In 2004, Raley's opened its first Aisle 1 brand gas station in Galt, California, and eventually grew Aisle 1 into 13 locations in Northern California and Nevada. Raley's sold all 13 Aisle 1 locations to Anabi Oil in December 2018. The Sacramento River Cats, Triple-A affiliate of the San Francisco Giants, are based at what is now named Sutter Health Park; it was previously named Raley Field from 2000 to 2019.

On October 28, 2019, Raley's announced plans to close 27 in–store pharmacies. The company transferred prescriptions from affected stores to various CVS Pharmacy, Rite Aid and Walgreens locations.

In 2020, since the beginning of the COVID-19 pandemic, Raley's has opened stores in two locations in Greater Sacramento. In April 2020, Raley's opened a 55,000 square feet flagship store in Sacramento's Land Park neighborhood followed by a 35,000 square feet store in Rancho Murieta, which is located in Sacramento County. Raley's and Sacramento Republic have both delivered more than 10,000 meals to local senior citizens and have raised more than $60,000 through online donations which are going towards Indomitable Hands.

Raley's recognized its 85th anniversary with an integrated marketing campaign Good Never Stops.

On December 15, 2021, Raley's acquired the Arizona-based Bashas' Family of Stores — including Bashas', AJ's Fine Foods, and Food City. The 118 Bashas' locations remained open under their respective brands in Arizona.

In 2025, several California county districts attorneys investigated the chain for unfair business practices, including selling expired OTC drugs. The company settled by paying more than $400,000 in fines.

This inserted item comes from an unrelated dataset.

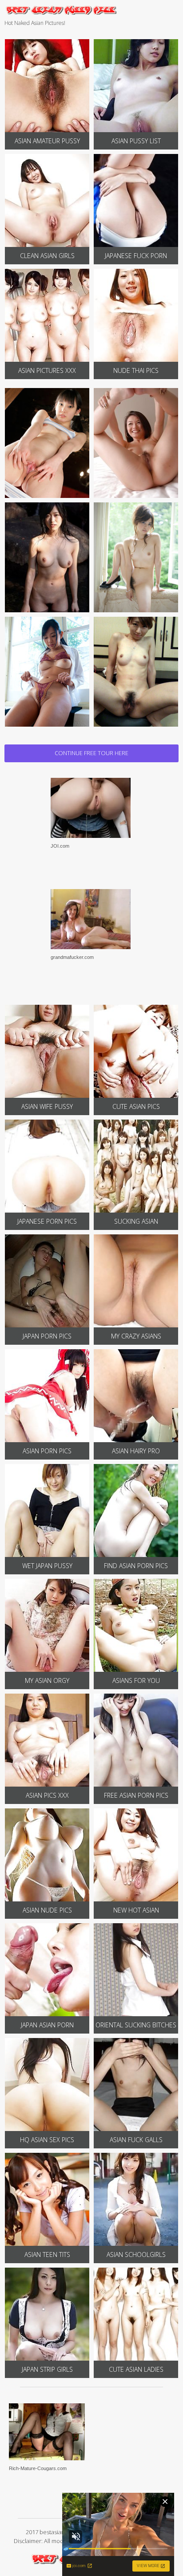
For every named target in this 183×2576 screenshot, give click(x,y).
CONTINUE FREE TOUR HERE (91, 753)
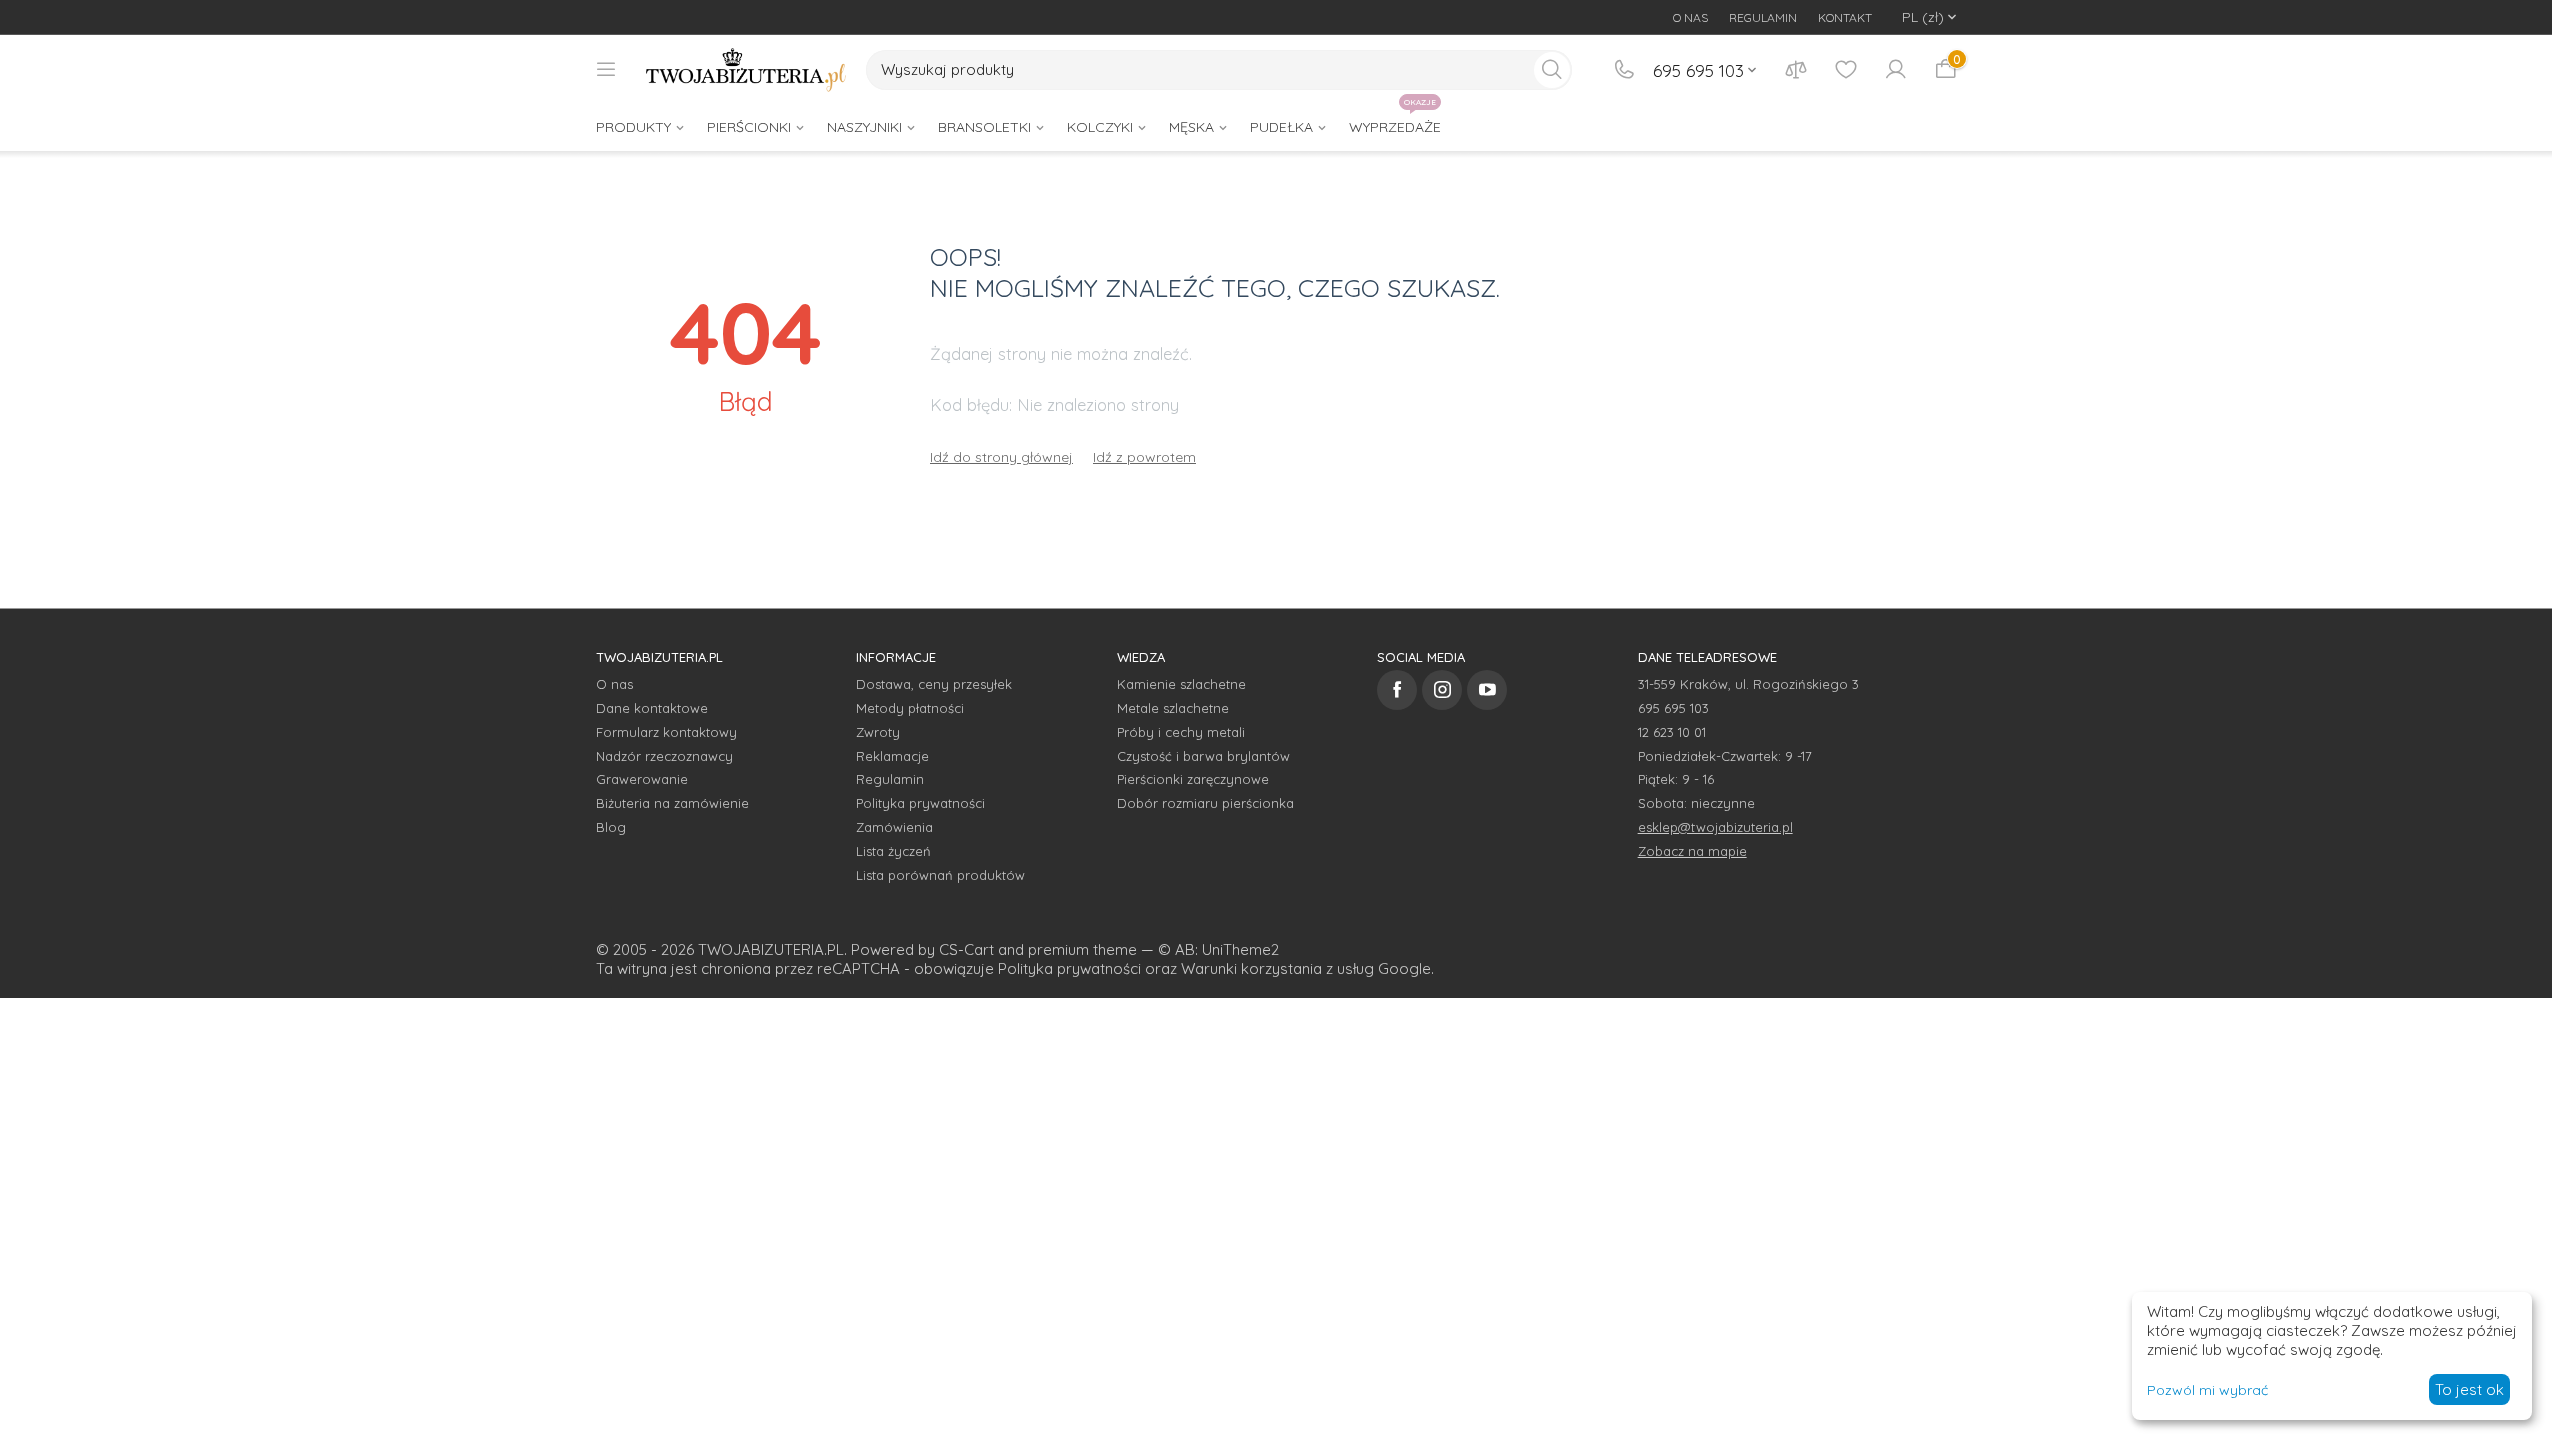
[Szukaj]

On June 6, 2025, the last remaining Food Source, located in Stockton, California — converted from a Raley's in 2016 — closed, ending Raley's discount grocery format.

==Banners==

Raley's banners by number of locations (not including banners from Bashas')
| Raley's | 76 |
| Bel Air Markets | 21 |
| Nob Hill Foods | 18 |
| Raley's O-N-E Market | 4 |
| Total stores | 119 |

==eCart==
eCart is Raley's e-commerce platform which offers parking lot pickup for customers. Through eCart, the store has the capacity to process up to 250 online orders for pickup or delivery on a daily basis. Pickup customers have access to covered, pull-through parking spots at some locations, and their proximity to eCart storage reduces the wait time for shoppers when they arrive.